Runners’ pain

The news made me cry today. Twice. Both times the Boston Marathon was in the headline.

The first tears were shed over a story covering a group of parents from Newton, Connecticut, who signed up to run Boston in honor of those killed at Sandy Hook Elementary.

I could not find the story I heard on the radio, but here are the words I likely heard, from Laura Nowacki, pulled from here and here:

In the first 20 miles we’re honoring our 20 Sandy Hook first graders, and when we crest Heartbreak Hill and we’re coming back towards Boston, we run the final six for our six fallen educators who gave everything of themselves, including their lives, to protect our children … [on the final two-tenths of a mile,] We’re going to sprint like we ran that day to get to our children, and we’re going to fly like those little kids flew to get out of that horror and to get to the firehouse, and we’re just going to let it all out and run for the freedom and that full on love of life that those kids had.

That’s the thing with runners. They are always linking themselves to honorable causes (the purpose of this blog being a case in point). I challenge you to think of a single race that does not have a charitable component to it. Even the races run for profit will have individual runners or groups raising funds for charity.

When all other action seems futile, running FOR someone – suffering for a cause – can make a positive difference.

That is in part why the news out of Boston this afternoon made me shed tears again.

So many runners are good eggs: dedicated, helpful, encouraging. I have met some of my favorite people while running the streets of Ames, Iowa, with Team Vardo members and around Scotts Bluff County, Nebraska, with Western Wind Running Club members.
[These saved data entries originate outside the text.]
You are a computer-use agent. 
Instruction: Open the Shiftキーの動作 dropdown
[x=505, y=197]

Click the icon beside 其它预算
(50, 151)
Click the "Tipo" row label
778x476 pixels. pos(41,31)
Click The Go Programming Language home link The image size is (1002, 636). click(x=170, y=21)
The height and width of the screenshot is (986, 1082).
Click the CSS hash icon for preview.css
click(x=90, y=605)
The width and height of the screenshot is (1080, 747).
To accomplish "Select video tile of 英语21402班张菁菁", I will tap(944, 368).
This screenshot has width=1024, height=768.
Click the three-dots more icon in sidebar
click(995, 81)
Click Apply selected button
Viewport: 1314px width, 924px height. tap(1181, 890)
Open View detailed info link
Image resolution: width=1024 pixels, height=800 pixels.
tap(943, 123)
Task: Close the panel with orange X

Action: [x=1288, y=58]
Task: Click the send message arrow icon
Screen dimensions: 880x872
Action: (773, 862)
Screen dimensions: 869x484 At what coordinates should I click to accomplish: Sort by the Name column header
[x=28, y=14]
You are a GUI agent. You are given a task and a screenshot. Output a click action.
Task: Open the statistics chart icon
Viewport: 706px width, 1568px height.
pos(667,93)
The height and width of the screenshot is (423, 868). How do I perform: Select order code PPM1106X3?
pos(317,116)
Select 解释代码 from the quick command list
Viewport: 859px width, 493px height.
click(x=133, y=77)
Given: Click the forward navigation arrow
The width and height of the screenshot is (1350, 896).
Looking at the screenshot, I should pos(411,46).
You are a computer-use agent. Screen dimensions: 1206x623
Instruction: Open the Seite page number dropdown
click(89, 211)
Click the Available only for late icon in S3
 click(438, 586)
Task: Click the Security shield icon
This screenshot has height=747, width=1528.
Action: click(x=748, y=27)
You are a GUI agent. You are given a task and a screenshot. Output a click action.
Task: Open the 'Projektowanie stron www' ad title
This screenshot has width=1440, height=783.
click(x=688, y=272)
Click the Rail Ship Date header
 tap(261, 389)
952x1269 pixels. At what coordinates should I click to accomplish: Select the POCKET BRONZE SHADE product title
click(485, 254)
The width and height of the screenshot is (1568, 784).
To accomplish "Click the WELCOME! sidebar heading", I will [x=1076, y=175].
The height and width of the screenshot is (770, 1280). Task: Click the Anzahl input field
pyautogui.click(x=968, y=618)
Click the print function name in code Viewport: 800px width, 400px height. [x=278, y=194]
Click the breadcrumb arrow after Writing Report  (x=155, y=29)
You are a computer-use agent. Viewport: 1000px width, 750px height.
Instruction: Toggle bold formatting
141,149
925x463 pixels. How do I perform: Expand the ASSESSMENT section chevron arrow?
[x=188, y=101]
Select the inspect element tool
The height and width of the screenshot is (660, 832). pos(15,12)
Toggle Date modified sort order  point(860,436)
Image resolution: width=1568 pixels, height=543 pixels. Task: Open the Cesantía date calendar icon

When you run together, suffer together, you develop a bond. Runners become part of a big extended family.

And that is runners’ pain today – our family has been hurt.

Today I ran my 6 miles wearing a black armband in solidarity with the runners at Boston.

black armband

I am also focusing on advice passed along by Mr. (Fred) Rogers:

When I was a boy and I would see scary things in the news, my mother would say to me “Look for the helpers. You will always find people who are helping.”

Here are some of today’s helpers: Stories of Kindness after the Bombing.

Copyright 2013 by Katie Bradshaw

One thought on “Runners’ pain

  1. I don’t think I’ve ever been as thankful for chip timing/online tracking at a race as I was yesterday when I could “see” where my friend Newt was and know he was still racing when the bombs went off.

    You’re right about runners becoming a large extended family…this felt as though it hit very close to home.